Her dad trudged to the table when it was clear Linda would not stop calling his name. Esme sat next to Ida, though she still hadn’t said a word since Don. Her mother knifed the cake, but served only herself, a quarter wedge, huge. Her dad wasn’t hungry. Ida said it tasted gross, while Linda, who had retained her good cheer throughout, opened her mouth — her mouth was full — and said, “Now, Esmeralda, daughter mine, would you like to say something about Thurlow Dan and the Helix? Because I think maybe this little lady should know more of the world than she does.”

That night, Esme fought with her parents. She promised to get it right with Ida; she bought herself more time. And then she left. And now the hospital where Chris was living called three times a day. And the morgue where her parents were called three times a day. They all wanted to know what arrangements to make. If Esme didn’t call back, they would dispose of the bodies and send her the bill. But it wasn’t as though she didn’t know what she wanted. She wanted her parents and Chris to reunite. They had died trying to make that happen; the least she could do was help. She knew she had heard this story before, about parents who died as they drove to be with an adult child who was himself dying. It turned out that when Chris spoke her name, it was the swan song he’d been trying to belt out for twenty-four years. Only in her parents’ unction for a miracle, or perhaps because one was stoned and the other disabled, they pitched off I-64 on the way to the hospital. The road was narrow and ascendant one hairpin at a time, there was no guardrail, and if you went over even halfway up, you would not survive the fall. Every time Esme thought about it, she wondered whether they had any last words, too, hurled from their lips as they said good-bye. And why not? People were crying out for each other all the time.

They were stopped at a diner off the freeway. Ida had to pee. It was two in the morning, but still, this was not the most advisable conduct. Esme’s face was mugged on every TV, on every channel.

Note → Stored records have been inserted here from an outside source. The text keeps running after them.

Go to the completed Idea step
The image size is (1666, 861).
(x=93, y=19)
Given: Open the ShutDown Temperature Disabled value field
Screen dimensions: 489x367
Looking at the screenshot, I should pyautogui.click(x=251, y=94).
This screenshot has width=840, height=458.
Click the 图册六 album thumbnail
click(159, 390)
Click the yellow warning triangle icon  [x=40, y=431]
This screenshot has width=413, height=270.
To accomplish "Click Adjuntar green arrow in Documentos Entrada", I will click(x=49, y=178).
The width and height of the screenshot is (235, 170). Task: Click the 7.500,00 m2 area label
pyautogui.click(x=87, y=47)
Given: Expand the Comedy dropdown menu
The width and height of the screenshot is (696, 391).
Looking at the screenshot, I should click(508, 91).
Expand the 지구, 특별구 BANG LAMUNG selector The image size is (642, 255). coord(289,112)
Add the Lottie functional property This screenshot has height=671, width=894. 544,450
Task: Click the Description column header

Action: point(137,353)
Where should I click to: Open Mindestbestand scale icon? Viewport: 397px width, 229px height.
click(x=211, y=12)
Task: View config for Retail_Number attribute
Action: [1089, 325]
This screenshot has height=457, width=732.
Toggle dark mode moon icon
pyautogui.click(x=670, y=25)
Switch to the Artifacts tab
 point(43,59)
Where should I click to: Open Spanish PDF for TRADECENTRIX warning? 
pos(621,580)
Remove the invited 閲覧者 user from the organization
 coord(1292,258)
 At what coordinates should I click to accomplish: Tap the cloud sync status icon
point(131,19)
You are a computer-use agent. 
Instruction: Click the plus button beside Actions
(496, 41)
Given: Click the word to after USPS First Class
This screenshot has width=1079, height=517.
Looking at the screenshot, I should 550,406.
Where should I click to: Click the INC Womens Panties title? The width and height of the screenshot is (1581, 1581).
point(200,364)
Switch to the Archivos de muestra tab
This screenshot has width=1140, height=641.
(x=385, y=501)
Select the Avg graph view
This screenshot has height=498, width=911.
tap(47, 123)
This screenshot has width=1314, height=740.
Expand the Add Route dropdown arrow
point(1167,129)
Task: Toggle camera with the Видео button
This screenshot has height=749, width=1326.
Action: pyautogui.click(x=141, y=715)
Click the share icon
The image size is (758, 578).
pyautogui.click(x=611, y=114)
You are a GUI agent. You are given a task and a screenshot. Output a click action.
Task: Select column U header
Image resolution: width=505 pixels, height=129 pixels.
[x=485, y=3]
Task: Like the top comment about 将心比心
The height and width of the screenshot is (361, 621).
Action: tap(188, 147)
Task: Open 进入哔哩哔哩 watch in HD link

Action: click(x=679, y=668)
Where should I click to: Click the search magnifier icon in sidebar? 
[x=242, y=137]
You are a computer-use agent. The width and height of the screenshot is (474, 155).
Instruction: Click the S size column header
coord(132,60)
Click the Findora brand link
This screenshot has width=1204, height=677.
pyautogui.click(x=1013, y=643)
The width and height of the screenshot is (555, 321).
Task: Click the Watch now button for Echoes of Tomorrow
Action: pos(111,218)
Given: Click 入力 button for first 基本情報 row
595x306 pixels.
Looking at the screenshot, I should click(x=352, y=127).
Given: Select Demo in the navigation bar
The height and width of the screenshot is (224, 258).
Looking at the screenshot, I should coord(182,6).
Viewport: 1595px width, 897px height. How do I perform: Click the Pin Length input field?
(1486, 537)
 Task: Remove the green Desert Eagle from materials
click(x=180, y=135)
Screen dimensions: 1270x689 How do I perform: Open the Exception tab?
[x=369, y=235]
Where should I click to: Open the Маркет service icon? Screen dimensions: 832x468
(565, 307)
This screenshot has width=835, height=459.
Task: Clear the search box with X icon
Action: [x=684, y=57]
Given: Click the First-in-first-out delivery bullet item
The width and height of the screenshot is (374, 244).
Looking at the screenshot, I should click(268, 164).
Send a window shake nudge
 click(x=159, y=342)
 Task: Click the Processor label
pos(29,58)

On the plus side, the coverage gave her a visual on the Helix House, and a sense of what people were saying.

On the downside, what people were saying was bad. For one, the feds had turned the site into a zoo. Tents, kitchen, helicopters, Bradley. Bradleys. Six tanks in a residential suburb. The team had to stump all the roadside trees just to accommodate their girth. She could tell they were M3s, though, because they had room only for five — driver, commander, gunner plus scouts — which meant this was the team’s concession to context or, more likely, the government’s attempt to look modulated but ready.

Ida insisted on cherry pie because she wanted an American experience, they being on the road and mingled with the people. At age nine, she was already sassy with expectation of what dreams the country would make true for her.

“Kinda late to be up!” the waitress said, and overflowed their water glasses.